Thursday, February 24, 2005

On One's Male Role Models

Once upon a long-ago time, Your Ned played second base on a company softball team. We were just awful -- in the two years I graced that team, I think we won maybe one game.

During one early autumn evening game, I was at bat. Standing at the plate waiting for the next pitch, I noticed that a V of Canada geese had appeared flying very low in the sky, straight in from deadaway center field toward home plate, just barely high enough to clear the backstop. It was beautiful, a real autumn treat.

I raised my hand to the ump, asking for time. Then I stepped out of the box and stood watching the geese fly by. I murmured something like, "Would you look at that..."

Behind me, the other team's catcher simply exploded. "What the fuck are you doing? Play ball, asshole!

Huh. Priorities.

Let us propose that there are two extremes in the male psyche, always at war with each other. Let us further propose that it's that war in our heads that is responsible for most of the bad craziness in the world today.

Religious and philosophical and literary smart guys have long recognized the problem, and sought to define it in various ways: Yin and Yang, Dionysus and Apollo, Stephen Dedalus and Buck Mulligan, intuition and rationality.
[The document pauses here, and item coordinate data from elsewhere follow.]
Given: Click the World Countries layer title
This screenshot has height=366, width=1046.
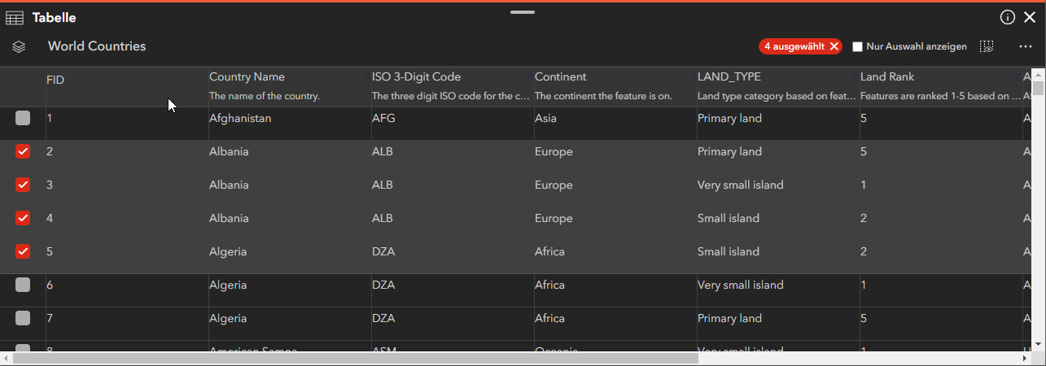Looking at the screenshot, I should click(x=97, y=46).
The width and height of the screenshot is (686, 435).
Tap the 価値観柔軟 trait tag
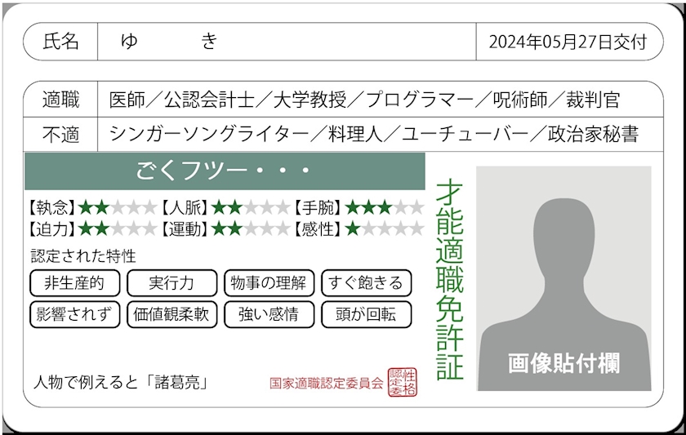click(x=172, y=314)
They all agree that when the two halves are in balance, sanity reigns.

Ah, what a crock of shit.

Bill Lee has written a new book, describing his life after his 1984 banishment from baseball for possession of Yin with intent to distribute, and criminal dearth of Yang. He's knocked around various pro-am, semi-pro, and other, downright weird back alleys of non-major-league ball. What's beautifully evident is that he's lost none of the wonderful cranky eccentricity that made me admire him so the first time around.

Among his exploits was a run for the American Presidency in 1988 on the Canadian Rhinoceros Party ticket -- a Dadaist political party with stated aims to "... abolish the environment rather than protect it on the grounds that it took up too much space to keep clean.... Bulldoze the Rocky Mountains so that Alberta could receive a few extra minutes of daylight.... Paint the White House pink and turn it into a Mexican restaurant.... A ban on guns and butter, since they both killed."

Hell, I'd have voted for him if I'd only known.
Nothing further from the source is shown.